After stopping the infusions, all patients experienced smooth and rapid awakening. The brain remained relaxed throughout the entire procedure. Similarly, we also observed stability of hemodynamic parameters during the period of neurological monitoring.
Only 3 patients complained of mild pain, successfully treated with acetaminophen. Two patients experienced dry mouth.
We also observed that a small increase of PRO dose during simultaneous infusion of DEX leads to a higher-than-expected increase of respiratory frequency.

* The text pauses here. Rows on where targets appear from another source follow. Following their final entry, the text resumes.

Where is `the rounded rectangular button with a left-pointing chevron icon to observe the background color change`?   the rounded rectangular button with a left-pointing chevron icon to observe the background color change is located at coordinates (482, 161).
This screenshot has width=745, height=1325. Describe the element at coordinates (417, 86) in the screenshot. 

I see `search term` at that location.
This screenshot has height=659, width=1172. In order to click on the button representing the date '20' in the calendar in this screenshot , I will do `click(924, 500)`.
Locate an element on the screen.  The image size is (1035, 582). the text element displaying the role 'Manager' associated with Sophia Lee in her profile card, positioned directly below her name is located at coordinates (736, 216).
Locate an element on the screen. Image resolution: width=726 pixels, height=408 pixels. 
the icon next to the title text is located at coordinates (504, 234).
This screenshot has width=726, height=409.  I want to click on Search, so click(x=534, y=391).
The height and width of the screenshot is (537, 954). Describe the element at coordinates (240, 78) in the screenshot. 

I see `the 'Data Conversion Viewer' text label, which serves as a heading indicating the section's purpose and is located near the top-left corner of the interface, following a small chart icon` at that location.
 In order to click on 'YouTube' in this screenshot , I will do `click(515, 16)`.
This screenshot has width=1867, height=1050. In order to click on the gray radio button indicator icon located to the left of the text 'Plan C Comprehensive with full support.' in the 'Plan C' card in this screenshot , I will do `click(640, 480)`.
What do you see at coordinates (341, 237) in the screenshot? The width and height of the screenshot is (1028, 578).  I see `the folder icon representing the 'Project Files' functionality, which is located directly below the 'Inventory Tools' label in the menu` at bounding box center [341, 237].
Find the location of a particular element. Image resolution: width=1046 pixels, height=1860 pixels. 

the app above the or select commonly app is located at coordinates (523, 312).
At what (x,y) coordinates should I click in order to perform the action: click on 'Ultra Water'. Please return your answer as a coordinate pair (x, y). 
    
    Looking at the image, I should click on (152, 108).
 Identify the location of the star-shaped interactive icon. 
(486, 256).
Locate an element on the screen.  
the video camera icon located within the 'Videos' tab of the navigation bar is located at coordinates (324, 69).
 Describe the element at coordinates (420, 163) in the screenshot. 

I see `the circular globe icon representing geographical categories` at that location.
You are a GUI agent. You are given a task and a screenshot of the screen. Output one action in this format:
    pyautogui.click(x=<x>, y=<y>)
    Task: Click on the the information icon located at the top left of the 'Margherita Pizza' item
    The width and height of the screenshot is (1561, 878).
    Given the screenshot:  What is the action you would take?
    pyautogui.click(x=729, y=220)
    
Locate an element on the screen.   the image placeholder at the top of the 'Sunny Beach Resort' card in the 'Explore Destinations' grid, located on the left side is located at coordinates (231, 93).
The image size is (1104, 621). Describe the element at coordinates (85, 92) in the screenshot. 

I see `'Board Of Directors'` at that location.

The main limitations of our study are the limited number of included patients, as well as the retrospective design of the study.
Conclusion
Awake craniotomy entails specific anesthetic management. DEX is a unique sedative agent that does not directly cause respiratory depression. At the moment, the optimal dose regimen of DEX during awake craniotomy is unknown. Within the limits of a retrospective study conducted on a limited number of patients, we have refined a MAC protocol combining local anesthesia without scalp block and low-dose infusion of DEX, PRO, and REM, with no need for airway support. This protocol proved safe and effective for this surgery. Nevertheless, prospective randomized trials are necessary to confirm the optimal anesthetic technique in this setting.
Acknowledgments
The authors thank Dr Antonella Fontana for editing the manuscript.
Abbreviations
- bpm
beats per minute
- DEX
dexmedetomidine
- EcoG
electrocorticography
- HR
heart rate
- LMA
laryngeal mask airway
- MAC
monitored anesthesia care
- MAP
mean arterial pressure
- MEPs
motor evoked potentials
- PRO
propofol
- REM
remifentanil
- SEPs
somatosensory evoked potentials
Footnotes
Disclosure
The authors report no conflicts of interest in this work.